* begin Document section *

3. Time to Commercialization Is the Ultimate Competitive Metric

The lithium-ion battery is a cautionary example: while pioneered in U.S. labs, large-scale manufacturing leadership shifted overseas. Without strategic intervention, U.S. firms are projected to capture less than 30% of domestic lithium battery cell value by 2030.

Successful DOE-backed consortium models show that mission-aligned, multi-partner collaboration reduces development timelines and strengthens domestic manufacturing know-how. However, public–private partnership mechanisms such as CRADAs and Strategic Partnership Projects can be time-intensive.

Recommendation: The Gulf Coast should actively engage DOE and national laboratories to streamline public–private partnership pathways, improve intellectual property clarity, and expand industry access to laboratory infrastructure.

The Path Forward: A Gulf Coast Consortium Model
The workshop’s central conclusion was clear: the Gulf Coast should formalize collaboration through a regional industry–academia–laboratory consortium.

Such a model could:

  • Co-locate national lab researchers within the region.

* end Document section *
* begin Source material *

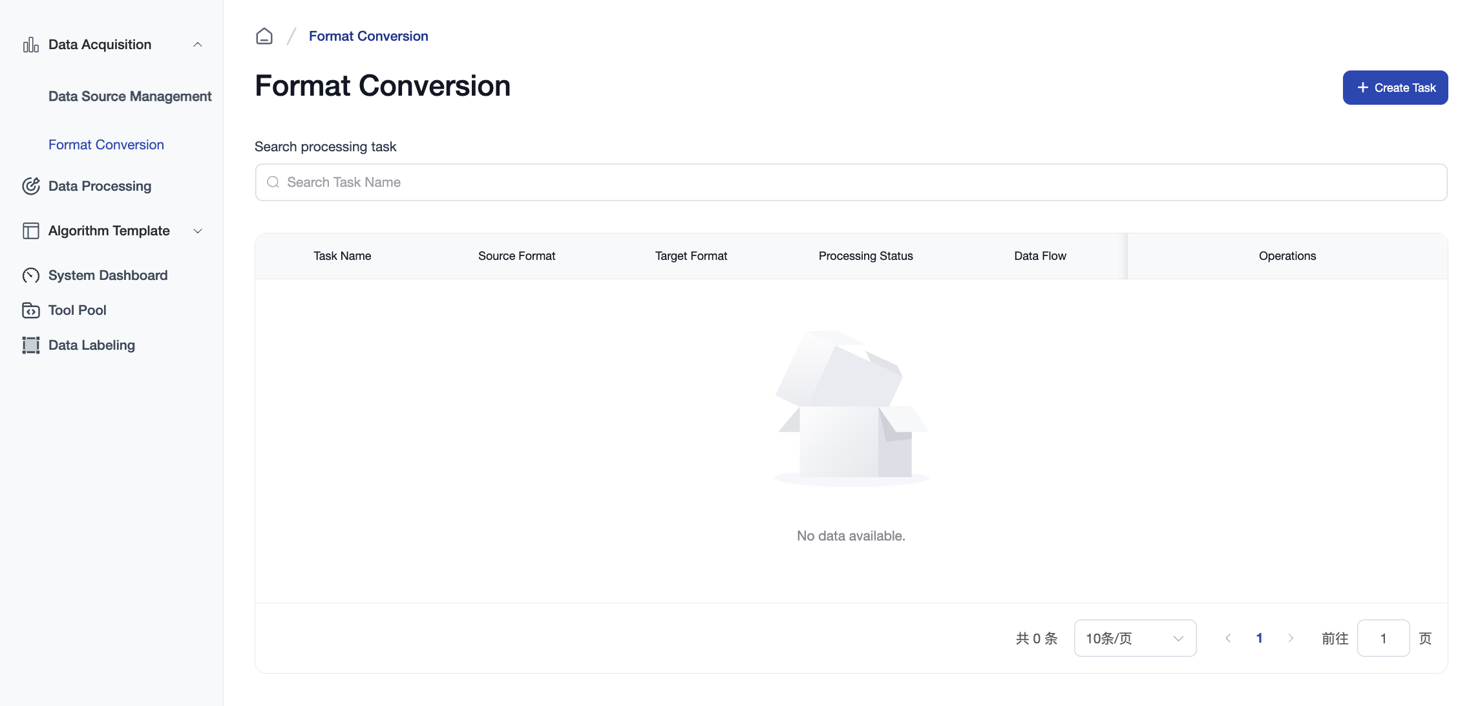The height and width of the screenshot is (706, 1480).
Task: Click the System Dashboard gauge icon
Action: click(30, 275)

* end Source material *

#### [Task instructions]
1. From the commercialization text, write out the passage starting with "Successful DOE-backed consortium" and going on through "to laboratory infrastructure.".
2. Condense the paragraph in the commercialization text that begins "Successful DOE-backed consortium models" into a short bulleted list that keeps its main facts.

#### [The replies]
1.
Successful DOE-backed consortium models show that mission-aligned, multi-partner collaboration reduces development timelines and strengthens domestic manufacturing know-how. However, public–private partnership mechanisms such as CRADAs and Strategic Partnership Projects can be time-intensive.

Recommendation: The Gulf Coast should actively engage DOE and national laboratories to streamline public–private partnership pathways, improve intellectual property clarity, and expand industry access to laboratory infrastructure.

2.
- Successful DOE-backed consortium models show that mission-aligned, multi-partner collaboration shortens development timelines.
- Such collaboration also strengthens domestic manufacturing know-how.
- Public–private partnership mechanisms such as CRADAs and Strategic Partnership Projects can be time-intensive.